UVA’s Black law students published a response to the editorial in the Law Weekly a week later. They described the “Black Professors” article as “an inaccurate, retrogressive, uninformed, ill-reasoned voicing of liberal ideology actually undergirded by prejudiced attitudes” and “an insult to every competent Black lawyer, every Black alumnus of The Virginia Law School, and to those Black law students presently enrolled here.” The students argued that they did not claim that skin color should be the sole requirement for faculty hiring, rather, the administration appeared to have “amorphous criteria” for faculty hiring that failed to explain why the Law School had yet to hire a Black professor when there were eligible candidates in the state.
The students then addressed the issue of “dual standards,” qualifying that “the establishment of a dual standard does not a priori reflect use of less stringent criteria.” To claim that dual standards implied looser criteria was to claim that Black students were somehow “inferior” to their white counterparts.
The authors concluded:
“At Virginia, we need a change of heart, a firmer and less rhetorical commitment to equal opportunities which will be reflected by the hiring of Black law professors here in the halls where justice is taught.”
1970: Founding BALSA
On October 16, 1970—the same day the Law Weekly published the Black law students’ response to the editorial “Black Professors” —UVA Law’s Black students founded their own BALSA chapter.
BALSA’s first officers were Albert L. Preston ’71, Convener; Gloria H. Bouldin ’73, Secretary; Leonard McCants ’72, Chairman of Public Relations; Gwendolyn L. Jones ’72, Chairman of Admissions; S. Delacy Stitch ’72, Chairman of Finance; Jack W. Gravely ’72, Chairman of Community Relations; and Bob N. Vassar ’72, Chairman of Curriculum.
“We were trying to increase the numbers, obviously, of Black students.
But we wanted the Law School to hire a Black professor. So I think we wanted a unified approach, an advocacy position, as a group.”
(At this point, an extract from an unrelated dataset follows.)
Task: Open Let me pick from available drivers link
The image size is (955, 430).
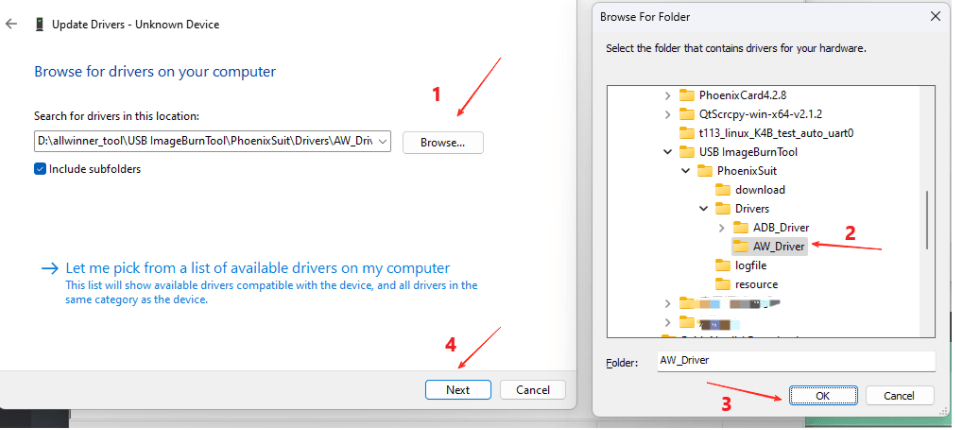Action: 257,268

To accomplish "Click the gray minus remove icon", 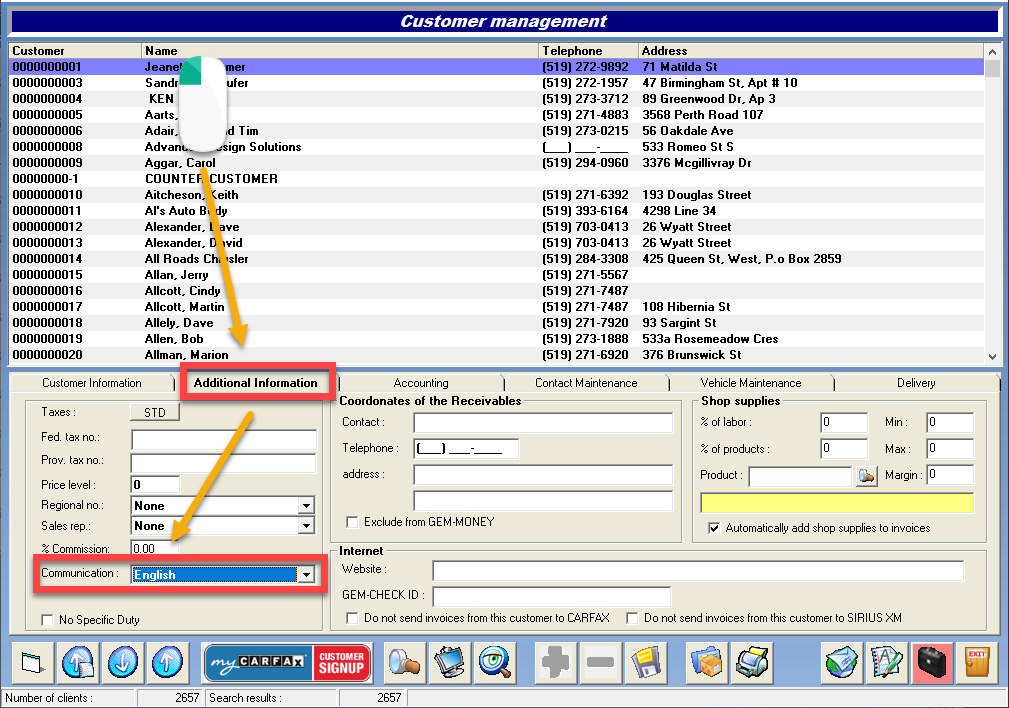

Margaret Poles Spencer ’72
BALSA Historian 1971-1972
In the Law Weekly’s first article regarding BALSA, the editors paraphrased McCants’ explanation for the organization’s founding, writing that the “formation of BALSA was not a response to any one occurrence at the Law School or University, but rather the result of a long-growing awareness of a need for direction among Black students.”
The organization drafted a constitution and bylaws, which outlined the group’s structure of committees and officers, as well as the underlying reason behind its formation. In a mid-1970s copy of the constitution, BALSA’s mission statement read:
“Recognizing the need for an effective organization to represent the views of the Black students of the University of Virginia Law School, the Black students of the University of Virginia Law School do hereby establish the Black American Law Student Association of the University of Virginia.”
BALSA’s initial goals, which remain in place today, were to recruit Black law students and faculty, open a candid forum between UVA Law’s Black and non-Black students, assist underserved populations in the Charlottesville community, and facilitate inter-school communication between other BALSA chapters.
Article XII, the final article of the constitution, simply stated:
"Let's get it together."
BALSA's Minority Recruitment Efforts
UVA’s newly formed BALSA chapter jumped quickly into its work.
On the weekend of December 11, 1970, BALSA hosted a Minority Pre-Law Conference at Clark Hall. Collaborating sponsors included CLEO, the Law Students Civil Rights Research Council at UVA, and thirty law schools in the Mid-Atlantic and Northeastern regions. Assistant Dean Albert Turnbull encouraged Law faculty to attend.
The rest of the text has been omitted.